- _ЗАДАНИЕ_
Воспроизведите без изменений фрагмент текста о Фигаро: всё, начиная со слов «Однако помимо блестящего» и вплоть до слов «пластике всего тела.».

- _ТЕКСТ ДЛЯ ЧТЕНИЯ_
______________________________
Однако помимо блестящего остроумия Фигаро, на котором делал такой акцент Юзовский, актер не забывал и о другом важнейшем качестве своего героя – его вездесущности. Гибкость и пластичность цирюльника в спектакле, казалось, не знали предела: он способен был залезть в любое окно или люк, даже крошечную щель, пролезть в которую было в принципе невозможно. Его постоянно роняли, бросали, но он тут же – словно гуттаперчевый – отскакивал от земли и летел дальше.
Пластика актера словно подчинялась определенной эстетике, соответствовала определенному стилю игры. И это не был стиль трагедии, приглушающей движения ног, рук и торса (как то было в «Беренике»); или стиль психологической драмы, использующей лицо и кисти рук («Принцесса Греза»); более всего стиль этот соответствовал народным формам искусства, как раз и придающим большое значение пластике всего тела.
И этим еще раз подтверждалось, что из всех многочисленных ипостасей «Севильского цирюльника» театром была выбрана именно «фарсово-площадная, раблезианская, где проблема слуг, как бы половчее подсунуть хозяину под нос ночную вазу, была насущнее, чем проблема, как передать письмо хозяйки»[iii].
Но это все только средства для создания образа, его внешние проявления. Внутренней же сутью образа и всей пьесы является Ее Величество интрига, которая «для Фигаро, каким его играет Евгений Редько, является смыслом жизни. Блистать собственным остроумием, изящно искушая всех подряд, носить костюм слуги, управляя господами, - таким ему интересно быть»[iv].
Он один – режиссер всего этого действа. Пожалуй, без него оно и вообще бы не началось: если бы не многозначительные интонации, с которыми Фигаро читал графу письмо, меланхоличный Альмавива так и не воспламенился бы, продолжая просто лениво прогуливаться под заветными окнами. Да и Розина, если бы не поистине ураганный напор и сила убеждения Фигаро, так и осталась бы при мысли, что «покой без любви» все же благоразумнее «любви без покоя».
Он и сам почти в открытую называет себя режиссером, заставляя графа снова и снова репетировать «хмельное» состояние и «отповедь» любимой. Правда, «режиссерский показ» самого Фигаро отдает хмелем не веселым и простонародным, в чем обвиняет его граф, но грубым и отталкивающим; тогда как его мимика и та интонация, с которой он несколько раз, обучая все того же графа, несколько раз повторяет: «жестокая», заставляет всерьез задуматься о том, что совсем не брадобрейством и устраиванием чужих любовных дел следует заниматься Фигаро, а прямая ему дорога лежит в театр, в артисты, в Гамлеты…
Он весел и задирист, но порой во взгляде проявляется усталость от навязанной ему кем-то (знать бы еще кем) роли, от глупости и медлительности тех, чьи дела он устраивает. Его постоянно швыряют по сцене, бросают в него всеми возможными словами. И он все это терпит, даже остроумно отражает нападки, – все-таки по роли положено выносить все это! – но иногда не выдерживает. В нем просыпается дремавшая и заглушаемая до времени Гордость и тогда, со словами «ищите себе обезьяну с руками» и размеренностью движений английского дворецкого медленно и с достоинством подходит к люку, с достоинством разжимает пальцы, с достоинством наблюдает, как медленно падает бритвенный прибор, столь же медленно и с тем же достоинством разворачивается и готовится покинуть эту «клиентуру»…
Возможно, именно этот внутренний стержень Фигаро, помимо его фонтанирующей энергии, и заставляет всех персонажей безоговорочно и во всем ему повиноваться: «в легкой, изящной фигурке этого мастера на все руки забавно сочетаются капризная женственность с железной волей, подчиняющей себе все окружающее»[v].
______________________________
- _ЗАПИСИ_
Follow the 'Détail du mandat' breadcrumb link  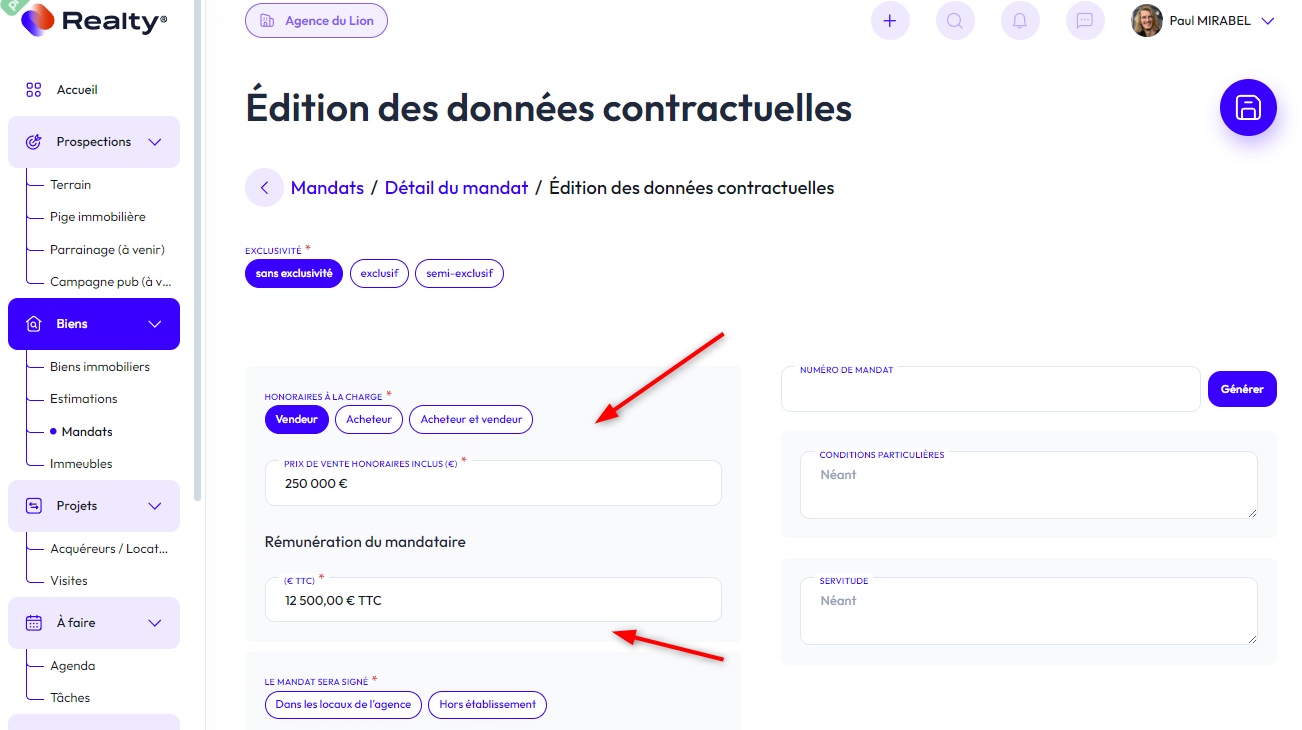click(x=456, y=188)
______________________________
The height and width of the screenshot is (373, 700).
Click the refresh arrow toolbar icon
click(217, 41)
______________________________
- _ОТВЕТ_
Однако помимо блестящего остроумия Фигаро, на котором делал такой акцент Юзовский, актер не забывал и о другом важнейшем качестве своего героя – его вездесущности. Гибкость и пластичность цирюльника в спектакле, казалось, не знали предела: он способен был залезть в любое окно или люк, даже крошечную щель, пролезть в которую было в принципе невозможно. Его постоянно роняли, бросали, но он тут же – словно гуттаперчевый – отскакивал от земли и летел дальше.
Пластика актера словно подчинялась определенной эстетике, соответствовала определенному стилю игры. И это не был стиль трагедии, приглушающей движения ног, рук и торса (как то было в «Беренике»); или стиль психологической драмы, использующей лицо и кисти рук («Принцесса Греза»); более всего стиль этот соответствовал народным формам искусства, как раз и придающим большое значение пластике всего тела.